You don’t have to scratch me very deeply for a torrent of grief to pour out of me at the moment. I see to be fairly close to tears a lot of the time and my body at times resembles and ocean with scattered debris floating around in it. At times I feel my heart or head burn. I just got myself active cleaning out some closets sorting through all of my clothes. Since I moved back to my home town I seem to have accumulated so many clothes maybe a legacy of my family being in the rag trade for many years. I just picked up a few items of clothing I remember my mother giving me or shopping with for together and burst into tears with the thought. I thought of my sister and how I am not visiting today. I seem to find excuses to keep busy and not go. I don’t know why because when I go there I encounter a flood.
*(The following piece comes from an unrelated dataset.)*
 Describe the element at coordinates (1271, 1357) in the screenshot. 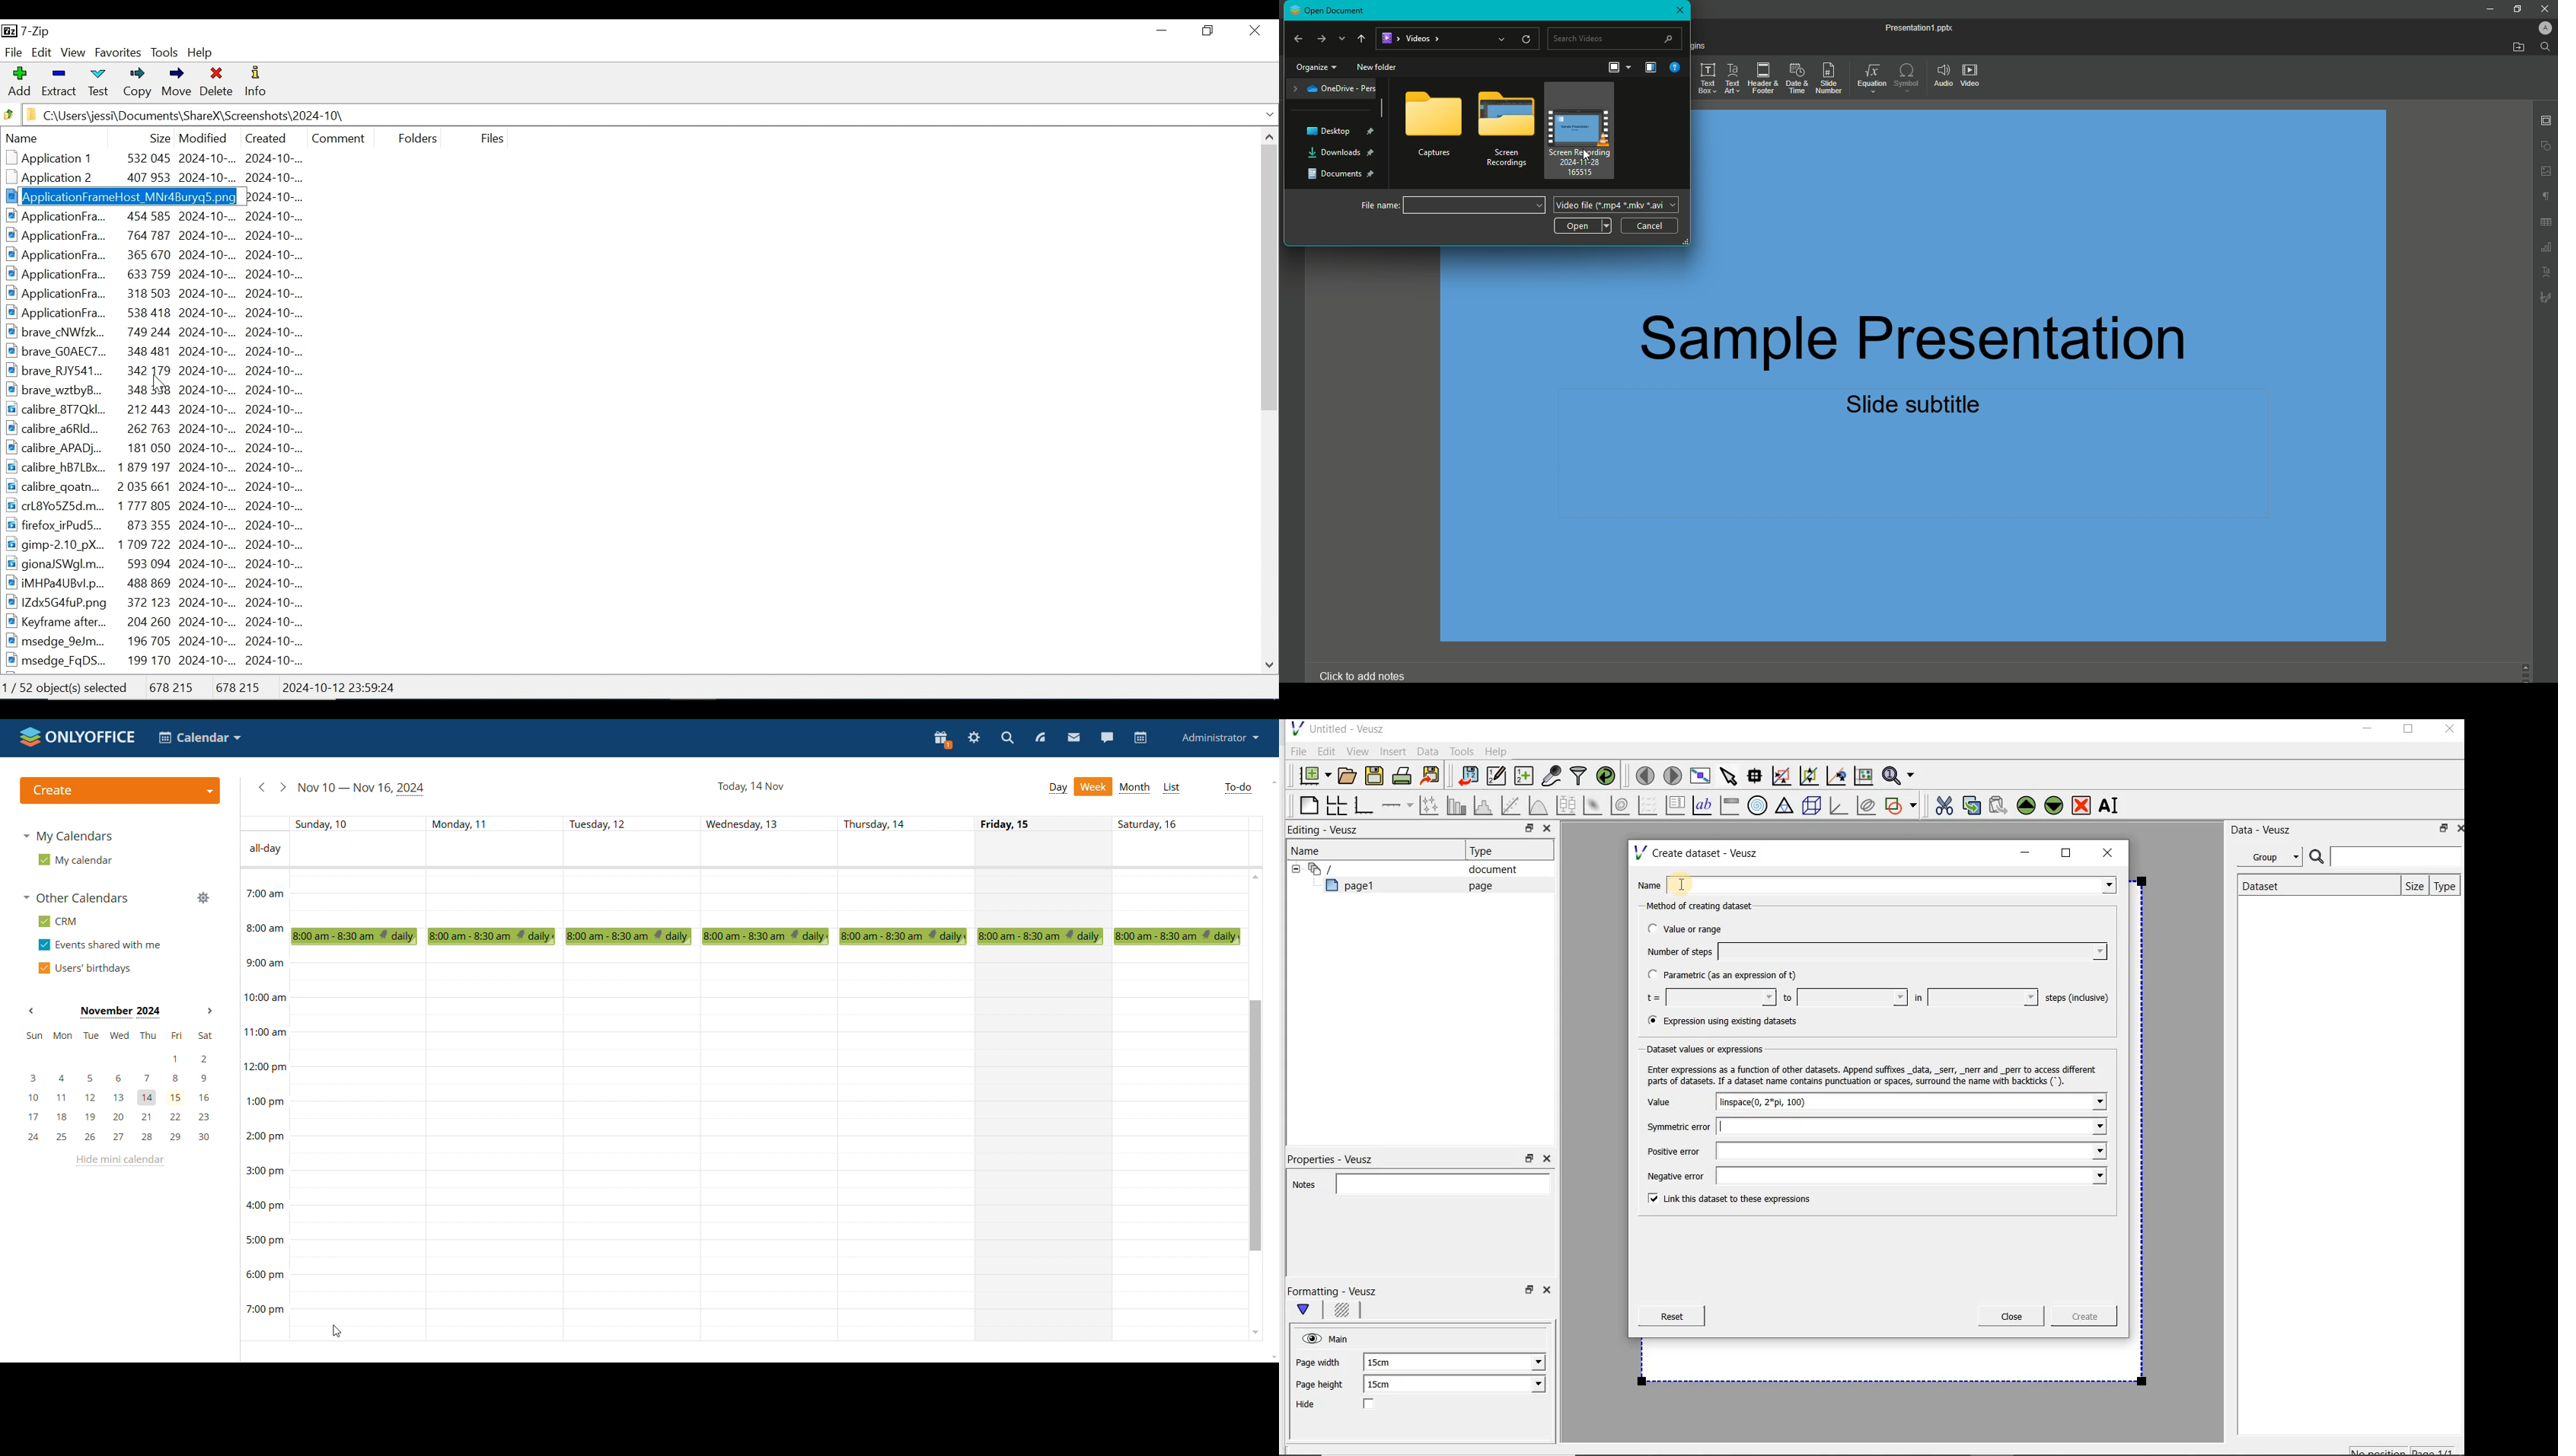

I see `scroll down` at that location.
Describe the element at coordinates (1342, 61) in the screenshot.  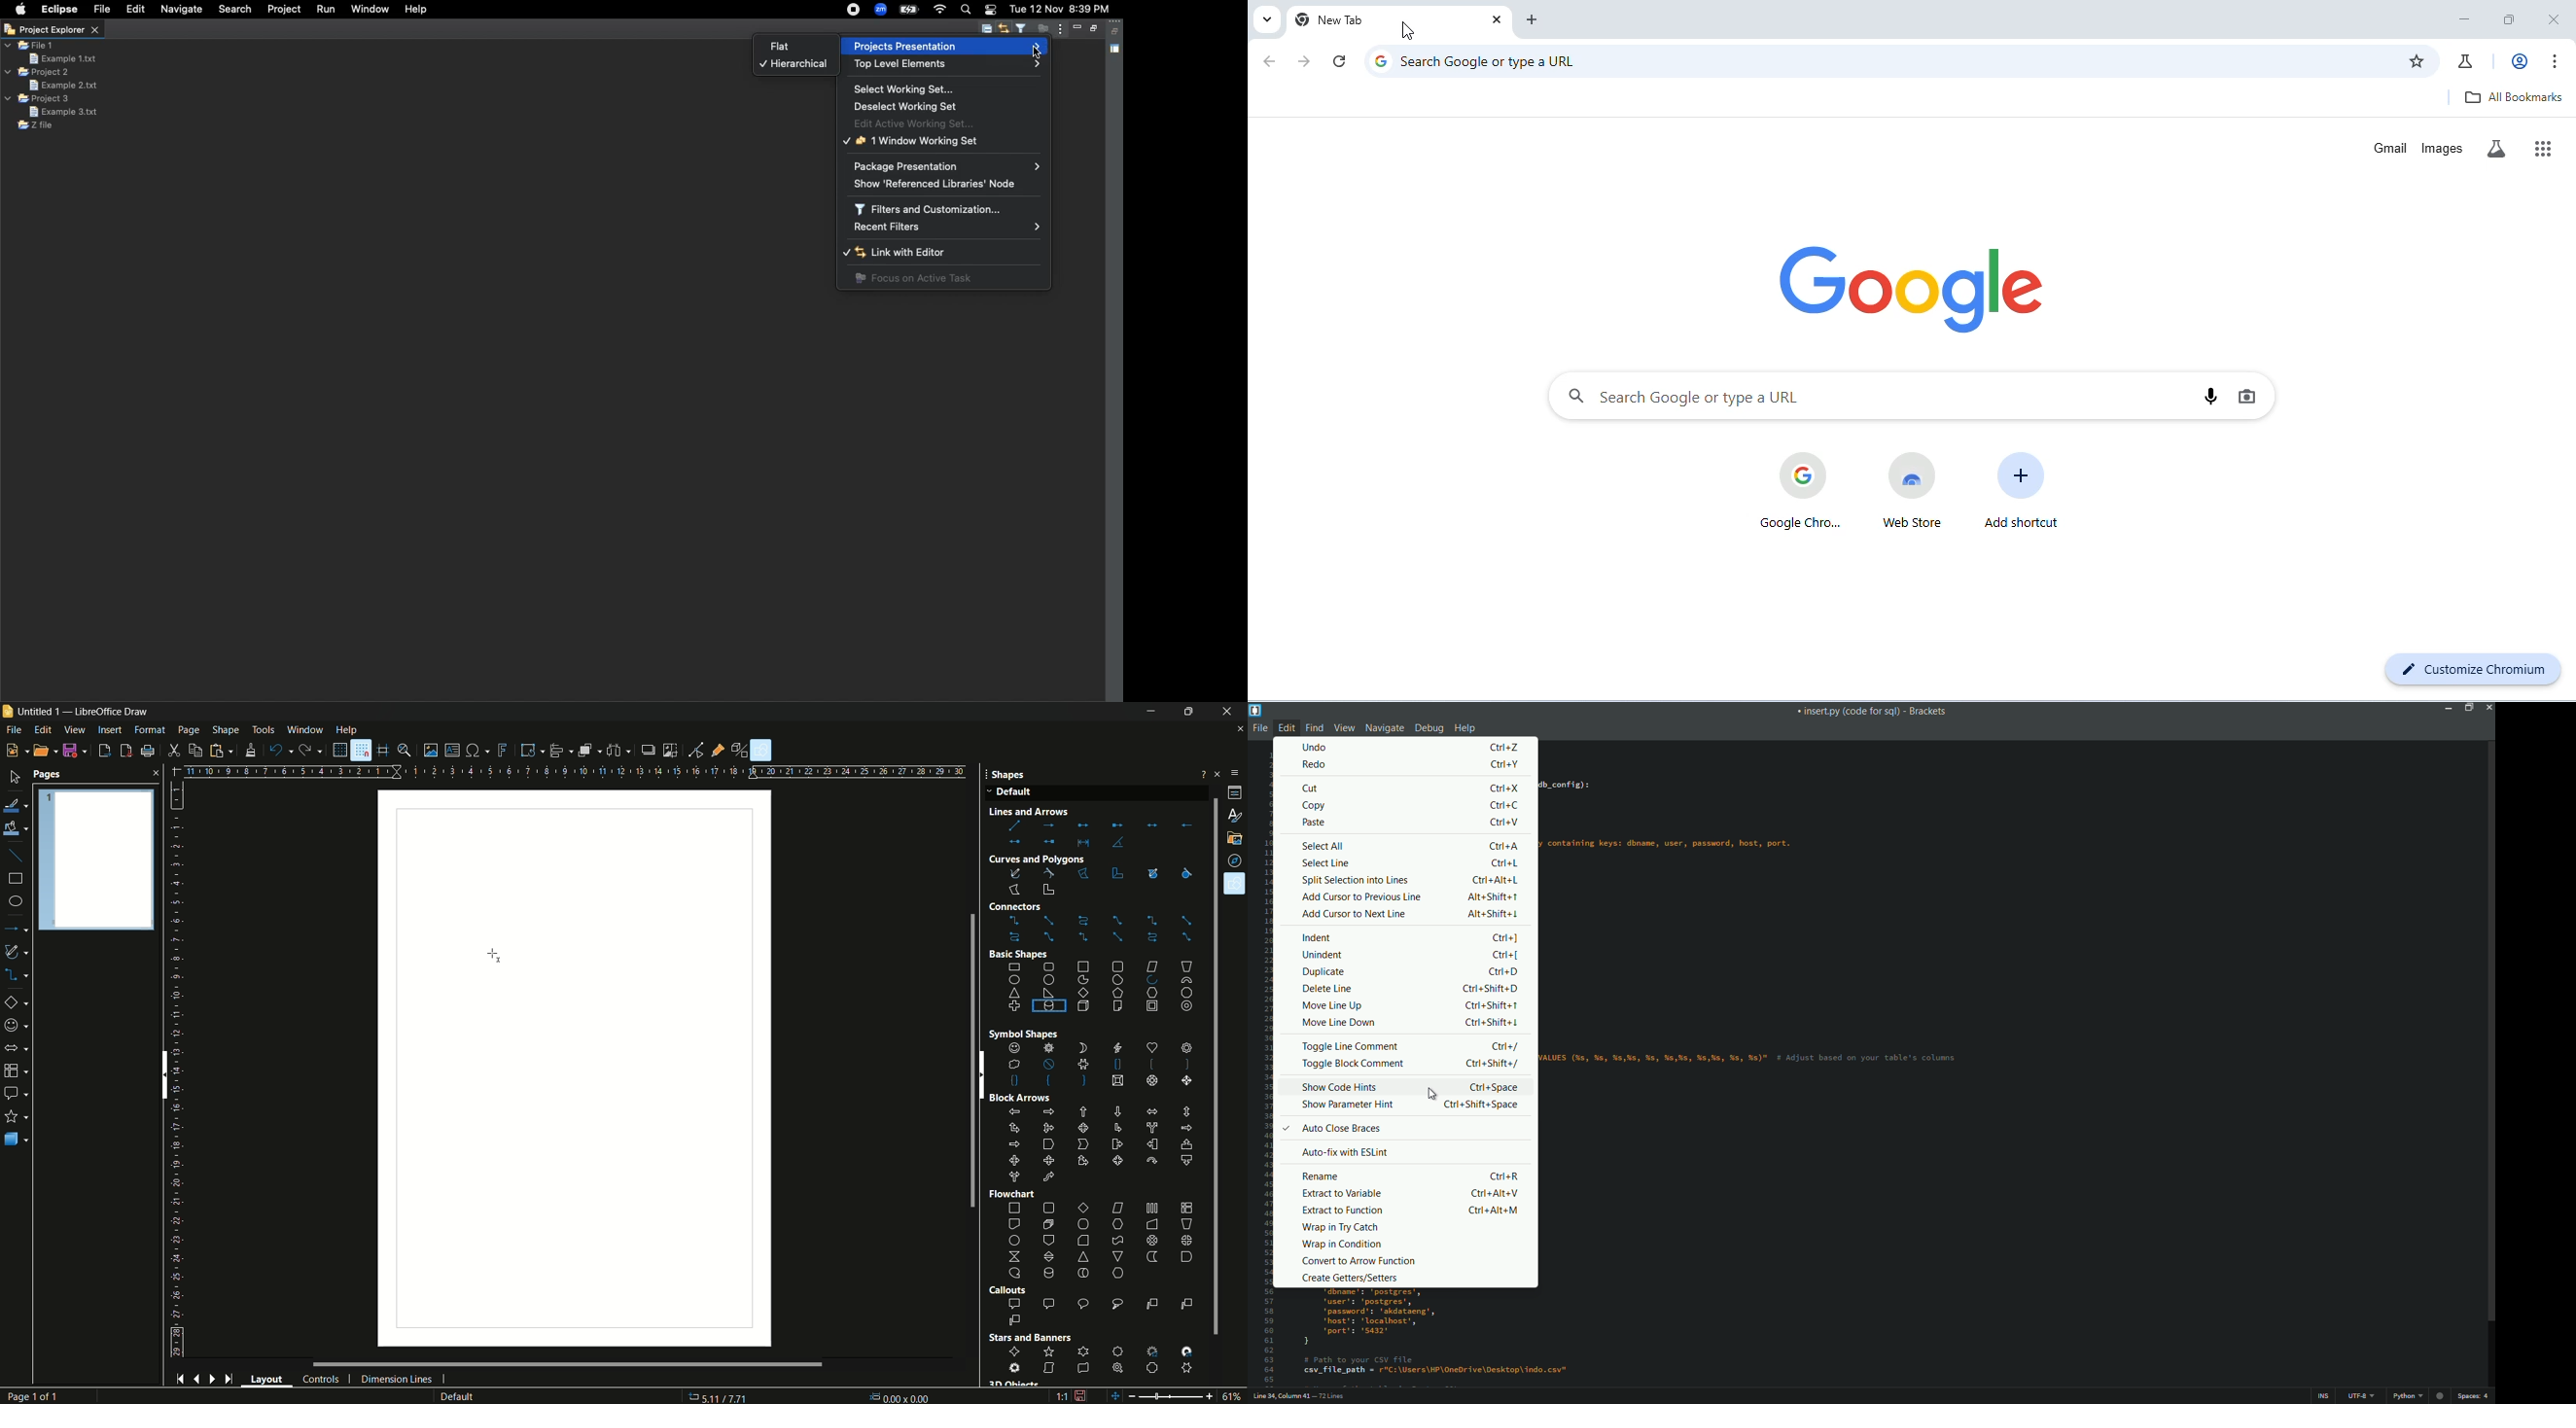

I use my logical astrological brain to make sense of this, remembering how many planets are in water at present and how Mars is now travelling deeper and deeper into my 12th house, the house of undoing or uncoiling and that is quite literally how my body feels so much of the time. Well I just checked and Mars at 28 Cancer and Mercury at 2 degrees of Leo are both squaring my Mars Saturn Moon and it was that deep sense of isolation and distance from others that I felt today after the meeting, as though a wall of glass separated us and I was on the other side and on their side it was opaque. I also tried to call my brother and nephew a while ago and no one picked up. Its fine on one level, its Sunday I am sure they are busy and so I went and cleaned out my cupboards, it seemed a constructive use of time. Still I know I can spend a lot of time alone in my world with my thoughts and it actually felt good today to move out into the clear chill clarity of a brisk Sunday morning after nights of storm and rain to reach outside of myself and get my body to a meeting even if it was hard to connect to others after it, maybe I really needed just to connect with myself.
I guess maybe I will carry this deep sense of soul aloneness for the rest of my life, I just don’t know. I think of the day my ex husband came to visit me at Glastonbury and tell me he had met someone else and I know today it around the time of year (26 June 2004) he rang me from the UK to tell me he had a job there and had decided to leave me. He didn’t even want to come back to Australia to pack up all of his things, apparently I was supposed to do that for him. He did eventually come back (he had gone on a month’s holiday). He stayed a month and I started to get panic attacks fairly much from the time he returned to pack his things. I managed them by going for long walks and on the 4th August I drove him 5 hours to Sydney to board the flight, returning the same night.
I don’t want to have to think of the loneliest place I then went to. My head injury lay one year in the distance and so so so much abandonment pain. I was sharing at the meeting today how angry I was that my family could not seem to help me go through the grief that woke up for me around 7 years into sobriety but I know in order to find true healing and forgiveness I need to accept that it was not God’s will for them to give me that validation. That said I am sure they tried to support me in the only way they knew and I may just be seeing all of this from my own self centred perspective.
After the head injury that I sustained in the UK my sister told me it was my fault for taking myself so far away. I have never fully recovered from the blow on the head and you would not know what I endure every day trying to wake.. takes an hour or two of stretching and spins and then at lunch and then in the evenings up to two or three times.
Anyway my life is what it is. My past is what it is. I have to accept every single thing that happened to me as all part of the path of my healing journey. I don’t want to carry bitterness forward and my choices are my responsibility, that much is true, I did not know what the full consequences of those would be until I had the experience which is a truth that was shared in the meeting today.
But it just seems to be sometimes that the degree of loss and grief I have gone through has been far too much for my body to contain. I am feeling very very sore today. I will relax and take it easy now, and I will get Jasper out to the oval for another run around in half an hour or so. It will do us good to feel the sunshine and connect with it for the afternoon.